The VEOS kernel controls access to RAM, network, disk and other external devices. It starts and registers processes, manages the time division between them, implements the rights differentiation and defines a security policy that cannot be avoided without referring to it.

The kernel operates in the “supervisor” mode, which allows it to have access to the entire RAM and hardware task table at once. Processes run in “user mode”: each is bound by the kernel to one entry in the task table, which, among other data, indicates which part of RAM this process has access to.

The kernel is constantly in memory, executing system calls – requests from processes to execute these routines.

System libraries are sets of programs (software packets) that perform various functional tasks and are intended for dynamic connection to running programs that need to perform these tasks. Server programs and applications provide the user with services (mail services, file storage, database management system, document management, user data storage, and so on) on a local or global network and ensure their execution. VEOS includes the following additional system applications:

• archivers;
• applications for managing RPM packets;
• backup applications;
• system monitoring applications;
• applications for working with files;
• applications for system configuration;
• configuring download settings;
• hardware setup;
• network setup.

As a technological complex for the VEOS release, an infrastructure based on the free Linux software assembly and supporting technologies is used. In addition, this infrastructure allows for integration into the operating system environment and support for software products by various developers.

The software support, development and update infrastructure includes the following components.

The repository stores all the source codes along with the revision history. Several branches of the same project are maintained by both one developer and different ones, in order to support several distribution versions, as well as several distributions. The source code repository is integrated with the packet assembly system.

When assembling a packet from the source code, a virtual file system is automatically generated, which guarantees the reproducibility of the assembly regardless of the assembly system configuration. Assembling packets in a virtual environment allows to fix the assembly environment, and also ensures its security. The assembly system is integrated with the software source code repository and allows to track the relationship between the assembled packets and the source code, which simplifies testing and debugging solutions.

Provides distributed packet assembly on available computer capacities, which allows to achieve optimal packet assembly time and, if necessary, reassembly of the entire repository.

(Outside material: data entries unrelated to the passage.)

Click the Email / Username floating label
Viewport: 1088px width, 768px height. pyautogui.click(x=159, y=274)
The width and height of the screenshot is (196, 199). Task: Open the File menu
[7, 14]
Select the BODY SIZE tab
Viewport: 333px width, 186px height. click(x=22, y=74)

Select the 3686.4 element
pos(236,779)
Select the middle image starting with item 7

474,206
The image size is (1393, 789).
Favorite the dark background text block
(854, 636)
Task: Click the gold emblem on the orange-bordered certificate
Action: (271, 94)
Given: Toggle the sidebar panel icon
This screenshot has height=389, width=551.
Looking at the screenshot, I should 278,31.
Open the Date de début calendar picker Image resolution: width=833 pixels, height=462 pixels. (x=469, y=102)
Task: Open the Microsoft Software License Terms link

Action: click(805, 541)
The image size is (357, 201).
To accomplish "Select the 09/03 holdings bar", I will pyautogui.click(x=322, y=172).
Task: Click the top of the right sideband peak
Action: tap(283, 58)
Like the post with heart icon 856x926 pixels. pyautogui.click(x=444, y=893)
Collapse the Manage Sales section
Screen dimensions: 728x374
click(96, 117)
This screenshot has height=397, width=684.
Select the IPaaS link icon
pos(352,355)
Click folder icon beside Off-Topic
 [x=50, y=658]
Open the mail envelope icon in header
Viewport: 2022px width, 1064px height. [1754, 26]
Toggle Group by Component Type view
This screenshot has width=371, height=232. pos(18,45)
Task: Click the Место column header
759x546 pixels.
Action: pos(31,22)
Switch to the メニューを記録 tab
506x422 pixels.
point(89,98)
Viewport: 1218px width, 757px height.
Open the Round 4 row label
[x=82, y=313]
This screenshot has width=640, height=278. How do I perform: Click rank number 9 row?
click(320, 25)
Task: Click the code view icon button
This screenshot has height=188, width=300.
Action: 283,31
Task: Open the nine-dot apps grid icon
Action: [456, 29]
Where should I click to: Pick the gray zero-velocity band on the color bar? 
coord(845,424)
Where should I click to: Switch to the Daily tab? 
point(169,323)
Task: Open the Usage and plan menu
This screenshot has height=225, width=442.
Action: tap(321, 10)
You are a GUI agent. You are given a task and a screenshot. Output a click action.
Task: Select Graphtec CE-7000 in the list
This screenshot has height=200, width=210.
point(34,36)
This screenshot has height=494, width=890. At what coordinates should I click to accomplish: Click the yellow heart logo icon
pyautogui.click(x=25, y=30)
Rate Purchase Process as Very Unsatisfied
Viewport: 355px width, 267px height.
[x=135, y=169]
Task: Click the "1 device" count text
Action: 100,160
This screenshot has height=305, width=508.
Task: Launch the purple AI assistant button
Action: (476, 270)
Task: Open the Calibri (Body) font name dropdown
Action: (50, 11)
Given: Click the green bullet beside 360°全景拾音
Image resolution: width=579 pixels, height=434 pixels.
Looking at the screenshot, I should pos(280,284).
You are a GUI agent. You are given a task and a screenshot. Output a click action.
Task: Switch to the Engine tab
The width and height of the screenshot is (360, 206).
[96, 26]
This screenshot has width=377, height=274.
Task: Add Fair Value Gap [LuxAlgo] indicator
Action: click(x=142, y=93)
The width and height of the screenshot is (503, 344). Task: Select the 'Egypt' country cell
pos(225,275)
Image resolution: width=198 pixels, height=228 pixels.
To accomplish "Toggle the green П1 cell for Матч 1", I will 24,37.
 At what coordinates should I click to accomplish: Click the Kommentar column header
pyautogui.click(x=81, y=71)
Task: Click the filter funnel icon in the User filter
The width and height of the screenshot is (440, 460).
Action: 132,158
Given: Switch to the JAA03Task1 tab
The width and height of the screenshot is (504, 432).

Software management is carried out by a single system representing software in the form of so-called packets and controlling dependencies between packets, including packet versions. The presence of this system allows to form distributions with controlled closeness by dependencies between software components, and in the future – to organize the selective installation of packets or their updating, without violating the system integrity and without losing user settings.

The installation of the distribution is carried out by a single configurable system integrated with the system object management system and with the packet management system.

This system allows to create installation images of distributions (sets of CD or DVD iso images) based on a configuration file (a set of target packets), taking into account dependencies between packets.